Recast the listing lines between the ones containing "Screen dimensions: 1033x1176" and "Launch the blue", inclusive, as a Markdown table with the columns Row and Line, skipping any blank lines.
..........
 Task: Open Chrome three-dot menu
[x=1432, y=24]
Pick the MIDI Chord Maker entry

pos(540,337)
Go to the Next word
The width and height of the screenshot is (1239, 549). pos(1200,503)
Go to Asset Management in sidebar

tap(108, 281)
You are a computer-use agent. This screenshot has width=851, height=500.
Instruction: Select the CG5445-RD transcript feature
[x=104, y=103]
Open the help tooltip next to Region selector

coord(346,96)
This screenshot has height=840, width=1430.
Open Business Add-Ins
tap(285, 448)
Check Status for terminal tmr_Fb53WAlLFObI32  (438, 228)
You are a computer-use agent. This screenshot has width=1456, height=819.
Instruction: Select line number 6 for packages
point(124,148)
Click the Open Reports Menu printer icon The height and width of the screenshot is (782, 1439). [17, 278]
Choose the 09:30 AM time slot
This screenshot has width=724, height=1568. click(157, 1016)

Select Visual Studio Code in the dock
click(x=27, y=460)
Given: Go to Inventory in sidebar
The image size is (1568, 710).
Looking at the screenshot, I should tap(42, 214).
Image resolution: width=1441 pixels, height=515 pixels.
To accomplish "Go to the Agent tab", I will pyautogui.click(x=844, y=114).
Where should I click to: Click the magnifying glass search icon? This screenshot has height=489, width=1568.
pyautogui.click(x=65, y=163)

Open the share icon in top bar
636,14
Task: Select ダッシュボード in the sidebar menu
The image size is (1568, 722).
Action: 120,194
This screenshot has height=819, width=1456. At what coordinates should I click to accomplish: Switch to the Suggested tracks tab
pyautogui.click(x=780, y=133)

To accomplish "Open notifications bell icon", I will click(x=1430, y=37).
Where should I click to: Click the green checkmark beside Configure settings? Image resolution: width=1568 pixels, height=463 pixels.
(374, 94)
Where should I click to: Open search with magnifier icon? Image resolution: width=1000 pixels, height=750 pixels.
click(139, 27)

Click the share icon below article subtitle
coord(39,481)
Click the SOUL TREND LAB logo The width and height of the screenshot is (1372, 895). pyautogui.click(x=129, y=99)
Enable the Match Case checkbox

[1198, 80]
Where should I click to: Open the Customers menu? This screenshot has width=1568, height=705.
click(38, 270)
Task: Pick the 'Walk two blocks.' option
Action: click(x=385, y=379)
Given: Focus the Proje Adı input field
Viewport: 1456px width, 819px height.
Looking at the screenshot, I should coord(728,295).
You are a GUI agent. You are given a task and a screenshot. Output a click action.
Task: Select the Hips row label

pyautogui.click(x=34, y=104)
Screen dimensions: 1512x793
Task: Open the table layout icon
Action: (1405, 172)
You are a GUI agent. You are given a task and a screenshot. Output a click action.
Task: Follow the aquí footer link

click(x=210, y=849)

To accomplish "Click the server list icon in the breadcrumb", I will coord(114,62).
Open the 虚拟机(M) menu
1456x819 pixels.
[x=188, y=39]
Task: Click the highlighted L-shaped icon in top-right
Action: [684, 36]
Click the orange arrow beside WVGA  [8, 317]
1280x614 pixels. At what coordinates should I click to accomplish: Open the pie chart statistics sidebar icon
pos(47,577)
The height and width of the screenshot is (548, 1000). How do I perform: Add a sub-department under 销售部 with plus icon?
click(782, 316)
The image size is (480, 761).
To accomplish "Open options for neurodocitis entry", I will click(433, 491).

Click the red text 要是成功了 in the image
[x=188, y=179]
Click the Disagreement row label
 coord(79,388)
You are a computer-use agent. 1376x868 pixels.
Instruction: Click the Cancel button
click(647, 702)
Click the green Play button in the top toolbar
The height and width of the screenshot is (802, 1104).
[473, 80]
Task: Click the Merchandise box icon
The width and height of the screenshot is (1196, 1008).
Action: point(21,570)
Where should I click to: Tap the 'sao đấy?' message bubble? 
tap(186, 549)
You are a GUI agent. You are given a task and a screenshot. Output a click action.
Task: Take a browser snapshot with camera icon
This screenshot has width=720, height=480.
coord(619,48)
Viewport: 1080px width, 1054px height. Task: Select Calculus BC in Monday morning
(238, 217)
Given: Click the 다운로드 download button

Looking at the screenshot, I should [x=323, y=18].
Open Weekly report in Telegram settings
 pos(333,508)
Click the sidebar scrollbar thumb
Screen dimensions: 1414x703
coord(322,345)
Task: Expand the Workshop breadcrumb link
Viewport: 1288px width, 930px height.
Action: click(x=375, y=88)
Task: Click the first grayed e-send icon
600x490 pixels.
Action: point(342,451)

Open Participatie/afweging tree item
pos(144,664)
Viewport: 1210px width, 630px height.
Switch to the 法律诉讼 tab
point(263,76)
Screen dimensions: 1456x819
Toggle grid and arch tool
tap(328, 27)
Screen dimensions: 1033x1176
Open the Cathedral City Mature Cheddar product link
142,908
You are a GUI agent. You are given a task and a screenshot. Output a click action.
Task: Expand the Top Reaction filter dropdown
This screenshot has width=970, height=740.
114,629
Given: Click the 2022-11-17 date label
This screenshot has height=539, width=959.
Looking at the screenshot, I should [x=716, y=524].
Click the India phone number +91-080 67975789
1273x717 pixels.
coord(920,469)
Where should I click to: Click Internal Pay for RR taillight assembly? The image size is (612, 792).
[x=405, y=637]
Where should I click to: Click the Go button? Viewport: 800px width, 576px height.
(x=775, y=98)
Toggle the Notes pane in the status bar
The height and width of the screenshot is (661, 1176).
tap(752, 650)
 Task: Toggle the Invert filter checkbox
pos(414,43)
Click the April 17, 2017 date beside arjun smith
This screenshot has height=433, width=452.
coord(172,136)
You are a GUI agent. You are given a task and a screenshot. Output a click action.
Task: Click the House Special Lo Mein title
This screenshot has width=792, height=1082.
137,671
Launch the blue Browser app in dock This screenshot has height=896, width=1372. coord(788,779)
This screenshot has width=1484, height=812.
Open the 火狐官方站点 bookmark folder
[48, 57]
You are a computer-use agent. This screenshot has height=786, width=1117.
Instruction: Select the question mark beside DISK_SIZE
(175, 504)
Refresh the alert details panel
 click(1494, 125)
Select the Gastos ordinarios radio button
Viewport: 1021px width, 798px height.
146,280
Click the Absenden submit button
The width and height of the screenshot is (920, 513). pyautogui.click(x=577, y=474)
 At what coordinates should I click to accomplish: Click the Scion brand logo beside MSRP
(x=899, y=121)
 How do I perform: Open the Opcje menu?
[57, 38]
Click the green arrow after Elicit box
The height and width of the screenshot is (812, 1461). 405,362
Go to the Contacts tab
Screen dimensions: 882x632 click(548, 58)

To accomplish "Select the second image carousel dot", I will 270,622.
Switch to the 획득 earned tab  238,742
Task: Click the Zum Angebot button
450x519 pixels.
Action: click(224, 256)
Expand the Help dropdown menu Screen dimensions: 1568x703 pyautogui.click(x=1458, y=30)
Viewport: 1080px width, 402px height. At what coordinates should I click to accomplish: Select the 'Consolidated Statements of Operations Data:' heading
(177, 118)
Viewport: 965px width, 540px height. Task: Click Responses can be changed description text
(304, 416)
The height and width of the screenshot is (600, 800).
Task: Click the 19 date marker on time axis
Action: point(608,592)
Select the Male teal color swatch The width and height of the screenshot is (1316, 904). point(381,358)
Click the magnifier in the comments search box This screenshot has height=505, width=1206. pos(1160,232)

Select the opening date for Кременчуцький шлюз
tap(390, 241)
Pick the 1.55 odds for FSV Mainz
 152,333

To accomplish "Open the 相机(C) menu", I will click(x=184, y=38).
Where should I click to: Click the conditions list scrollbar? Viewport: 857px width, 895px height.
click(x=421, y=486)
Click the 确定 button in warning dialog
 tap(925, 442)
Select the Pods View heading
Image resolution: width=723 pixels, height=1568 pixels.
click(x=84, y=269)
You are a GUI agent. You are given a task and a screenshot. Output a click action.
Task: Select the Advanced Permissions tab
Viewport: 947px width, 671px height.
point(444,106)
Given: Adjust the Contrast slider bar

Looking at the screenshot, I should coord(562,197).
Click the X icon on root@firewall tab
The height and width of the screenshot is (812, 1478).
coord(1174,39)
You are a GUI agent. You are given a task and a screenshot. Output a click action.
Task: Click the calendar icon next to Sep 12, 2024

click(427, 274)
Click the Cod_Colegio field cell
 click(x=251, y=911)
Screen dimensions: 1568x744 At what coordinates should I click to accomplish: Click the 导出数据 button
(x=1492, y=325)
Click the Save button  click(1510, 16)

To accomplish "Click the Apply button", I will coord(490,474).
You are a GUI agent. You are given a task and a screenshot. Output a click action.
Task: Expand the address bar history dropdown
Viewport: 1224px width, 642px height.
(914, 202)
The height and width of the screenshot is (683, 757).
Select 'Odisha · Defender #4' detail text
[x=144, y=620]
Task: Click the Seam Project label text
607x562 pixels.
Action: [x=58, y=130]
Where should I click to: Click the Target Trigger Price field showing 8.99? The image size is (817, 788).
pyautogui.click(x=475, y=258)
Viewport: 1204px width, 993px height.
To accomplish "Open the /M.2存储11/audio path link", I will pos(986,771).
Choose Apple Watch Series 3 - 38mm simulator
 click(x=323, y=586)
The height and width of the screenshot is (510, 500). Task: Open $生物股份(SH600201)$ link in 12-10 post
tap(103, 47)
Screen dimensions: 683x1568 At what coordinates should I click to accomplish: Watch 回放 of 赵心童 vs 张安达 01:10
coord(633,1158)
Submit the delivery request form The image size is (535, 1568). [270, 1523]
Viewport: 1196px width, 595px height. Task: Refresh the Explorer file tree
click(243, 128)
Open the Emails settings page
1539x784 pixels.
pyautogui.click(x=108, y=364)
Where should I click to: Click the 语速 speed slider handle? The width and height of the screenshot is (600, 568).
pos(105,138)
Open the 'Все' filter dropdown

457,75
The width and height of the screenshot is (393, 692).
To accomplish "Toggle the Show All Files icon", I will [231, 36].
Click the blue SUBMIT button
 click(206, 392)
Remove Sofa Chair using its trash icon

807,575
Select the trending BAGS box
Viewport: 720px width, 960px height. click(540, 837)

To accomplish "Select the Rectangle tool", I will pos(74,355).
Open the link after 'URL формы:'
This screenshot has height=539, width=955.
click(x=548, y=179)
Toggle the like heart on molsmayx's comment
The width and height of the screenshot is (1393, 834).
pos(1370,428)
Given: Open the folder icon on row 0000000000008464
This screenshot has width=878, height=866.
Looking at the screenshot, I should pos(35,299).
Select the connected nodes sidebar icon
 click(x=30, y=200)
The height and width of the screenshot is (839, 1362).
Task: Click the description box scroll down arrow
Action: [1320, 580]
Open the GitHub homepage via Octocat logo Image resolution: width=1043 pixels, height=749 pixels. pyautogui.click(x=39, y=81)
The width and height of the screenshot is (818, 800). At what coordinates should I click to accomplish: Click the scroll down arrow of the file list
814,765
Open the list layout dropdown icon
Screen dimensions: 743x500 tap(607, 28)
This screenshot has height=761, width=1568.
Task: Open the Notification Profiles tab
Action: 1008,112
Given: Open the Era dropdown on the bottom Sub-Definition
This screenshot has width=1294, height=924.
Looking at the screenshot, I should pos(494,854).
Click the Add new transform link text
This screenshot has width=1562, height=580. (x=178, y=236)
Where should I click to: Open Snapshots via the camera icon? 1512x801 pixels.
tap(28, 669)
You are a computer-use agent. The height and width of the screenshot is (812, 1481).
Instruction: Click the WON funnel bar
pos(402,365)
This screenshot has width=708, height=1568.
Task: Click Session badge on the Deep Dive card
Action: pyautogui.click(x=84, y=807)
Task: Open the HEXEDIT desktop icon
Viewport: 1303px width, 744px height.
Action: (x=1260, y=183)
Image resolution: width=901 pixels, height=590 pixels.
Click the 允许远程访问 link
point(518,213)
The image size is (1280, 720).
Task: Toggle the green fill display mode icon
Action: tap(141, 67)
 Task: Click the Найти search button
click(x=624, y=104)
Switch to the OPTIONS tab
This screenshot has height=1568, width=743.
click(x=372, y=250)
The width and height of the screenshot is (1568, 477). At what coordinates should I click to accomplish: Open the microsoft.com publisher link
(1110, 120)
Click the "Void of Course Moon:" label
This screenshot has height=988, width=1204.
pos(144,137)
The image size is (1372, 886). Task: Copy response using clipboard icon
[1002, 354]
..........
Output below
| Row | Line |
|---|---|
| 1 | Screen dimensions: 1033x1176 |
| 2 | Open the Cathedral City Mature Cheddar product link |
| 3 | 142,908 |
| 4 | You are a GUI agent. You are given a task and a screenshot. Output a click action. |
| 5 | Task: Expand the Top Reaction filter dropdown |
| 6 | This screenshot has width=970, height=740. |
| 7 | 114,629 |
| 8 | Given: Click the 2022-11-17 date label |
| 9 | This screenshot has height=539, width=959. |
| 10 | Looking at the screenshot, I should [x=716, y=524]. |
| 11 | Click the India phone number +91-080 67975789 |
| 12 | 1273x717 pixels. |
| 13 | coord(920,469) |
| 14 | Where should I click to: Click Internal Pay for RR taillight assembly? The image size is (612, 792). |
| 15 | [x=405, y=637] |
| 16 | Where should I click to: Click the Go button? Viewport: 800px width, 576px height. |
| 17 | (x=775, y=98) |
| 18 | Toggle the Notes pane in the status bar |
| 19 | The height and width of the screenshot is (661, 1176). |
| 20 | tap(752, 650) |
| 21 |  Task: Toggle the Invert filter checkbox |
| 22 | pos(414,43) |
| 23 | Click the April 17, 2017 date beside arjun smith |
| 24 | This screenshot has height=433, width=452. |
| 25 | coord(172,136) |
| 26 | You are a GUI agent. You are given a task and a screenshot. Output a click action. |
| 27 | Task: Click the House Special Lo Mein title |
| 28 | This screenshot has width=792, height=1082. |
| 29 | 137,671 |
| 30 | Launch the blue Browser app in dock This screenshot has height=896, width=1372. coord(788,779) |